- Maggott as depicted in Generation X #48 (December 1998). Art by Terry Dodson.

Publication information
- Publisher: Marvel Comics
- First appearance: Uncanny X-Men #345 (1997)
- Created by: Scott Lobdell (writer) Joe Madureira (artist)

In-story information
- Alter ego: Japheth
- Species: Human mutant
- Team affiliations: X-Men Generation X Dark X-Men
- Abilities: Slug-based digestive system; Psychometry;

= Maggott =

Maggott (Japheth) is a fictional superhero appearing in American comic books published by Marvel Comics. The character was briefly a member of the X-Men.

A flamboyant Zulu mutant who uses exaggerated Afrikaans slang, Maggott is advertised as one of the strangest X-Men. His digestive system takes the form of two slugs which can eat through practically any substance. After feeding, the slugs reenter Maggott's abdomen and pass nourishment into him, giving him incredible power.

==Publication history==
Maggott was created by writer Scott Lobdell and artist Joe Madureira, and first appeared in The Uncanny X-Men #345 (June 1997).

==Fictional character biography==
Japheth was born a sickly child in Apartheid-era South Africa. He was chronically ill and could not digest solid food. Feeling himself to be a burden on his family, Japheth ran away from home with his younger brother. Having left home, hoping to die, Japheth was found by Magneto, who uncovered the mutant slugs living in his digestive system. Compassionate at heart, Japheth rejected Magneto's philosophy and his offer to join him after witnessing him massacre white soldiers who were engaged in racist atrocities against black South African civilians.

Maggott is first seen as a mysterious mutant who is searching out the X-Men's adversary Magneto for an unknown reason. His search leads him to Antarctica, where Magneto is holding the X-Men captive. Maggott joins the X-Men and returns with them to their Westchester, New York headquarters. Beast suggests Maggott transfer to the junior team Generation X, but his tenure there lasts only one issue.

Maggott later appears as an inmate at Neverland, a concentration camp run by Weapon X, where he is executed. In the "Necrosha" event, Maggott is resurrected via the Transmode Virus to serve as part of Selene's army. Under the control of Selene, he takes part in the assault on the mutant nation of Utopia. Maggott remains alive after Selene and Bard are defeated.

During the "X-Manhunt" storyline, Maggott is among the X-Men members who attempt to apprehend Charles Xavier after he escapes prison, but he is wounded by Juggernaut, who rips off his right arm. Storm infuses Maggott with the power of Eegun, which restores his arm and empowers him.

==Powers and abilities==
Maggott's digestive system consists of a hollow cavity that houses two slugs called Eany and Meany. They share a telepathic link with him and can temporarily emerge from his body to digest solid matter, giving him superhuman strength and durability. Maggott possesses a form of psychometry that enables him to view the recent past and future by reading psychic imprints from the environment.

==Reception==
In 2014, Darren Franich of Entertainment Weekly ranked Maggott 100th in his "Let's rank every X-Man ever" list, coming in last place. Franich criticized Maggott's "absolutely ridiculous" powers, stating that they "wouldn't be useful ever for anyone".
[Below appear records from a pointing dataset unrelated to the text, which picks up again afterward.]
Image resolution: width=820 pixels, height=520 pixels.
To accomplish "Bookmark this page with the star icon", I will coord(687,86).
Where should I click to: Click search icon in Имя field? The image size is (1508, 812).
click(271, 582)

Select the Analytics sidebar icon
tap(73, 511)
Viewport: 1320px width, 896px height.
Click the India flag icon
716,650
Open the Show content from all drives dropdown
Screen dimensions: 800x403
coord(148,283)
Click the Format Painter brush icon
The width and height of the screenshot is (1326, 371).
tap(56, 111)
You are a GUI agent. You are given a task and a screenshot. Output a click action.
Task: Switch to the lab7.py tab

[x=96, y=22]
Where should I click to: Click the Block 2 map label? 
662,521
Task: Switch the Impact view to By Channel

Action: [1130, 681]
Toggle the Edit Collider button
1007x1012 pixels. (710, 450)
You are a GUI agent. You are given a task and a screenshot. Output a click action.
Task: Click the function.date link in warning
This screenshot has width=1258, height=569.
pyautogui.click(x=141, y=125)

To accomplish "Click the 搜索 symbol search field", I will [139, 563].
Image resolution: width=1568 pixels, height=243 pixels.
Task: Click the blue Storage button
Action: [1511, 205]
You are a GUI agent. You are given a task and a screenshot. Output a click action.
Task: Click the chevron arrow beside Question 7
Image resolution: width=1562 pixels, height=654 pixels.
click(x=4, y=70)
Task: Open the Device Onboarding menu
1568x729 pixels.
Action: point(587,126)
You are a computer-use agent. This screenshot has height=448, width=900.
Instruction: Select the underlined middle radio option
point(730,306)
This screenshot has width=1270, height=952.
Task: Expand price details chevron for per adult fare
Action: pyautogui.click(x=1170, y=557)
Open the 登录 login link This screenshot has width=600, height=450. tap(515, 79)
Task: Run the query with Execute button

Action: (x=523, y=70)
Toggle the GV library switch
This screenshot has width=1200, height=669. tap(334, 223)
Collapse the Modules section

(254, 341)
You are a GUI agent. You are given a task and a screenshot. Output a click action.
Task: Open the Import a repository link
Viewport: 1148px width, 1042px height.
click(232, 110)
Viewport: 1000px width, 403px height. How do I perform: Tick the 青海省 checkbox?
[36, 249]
Maggott is often viewed negatively due to his unusual powers. However, Steve Morris of Comics Beat defended Maggott, seeing potential in him as a character. Morris saw a trend in which Maggott and other mutants with inhuman appearances were killed off or made less monstrous, becoming the minority within mutants.

== In other media ==
- Maggott makes non-speaking cameo appearances in X-Men '97.
- Maggott received a figure in the Marvel Legends line.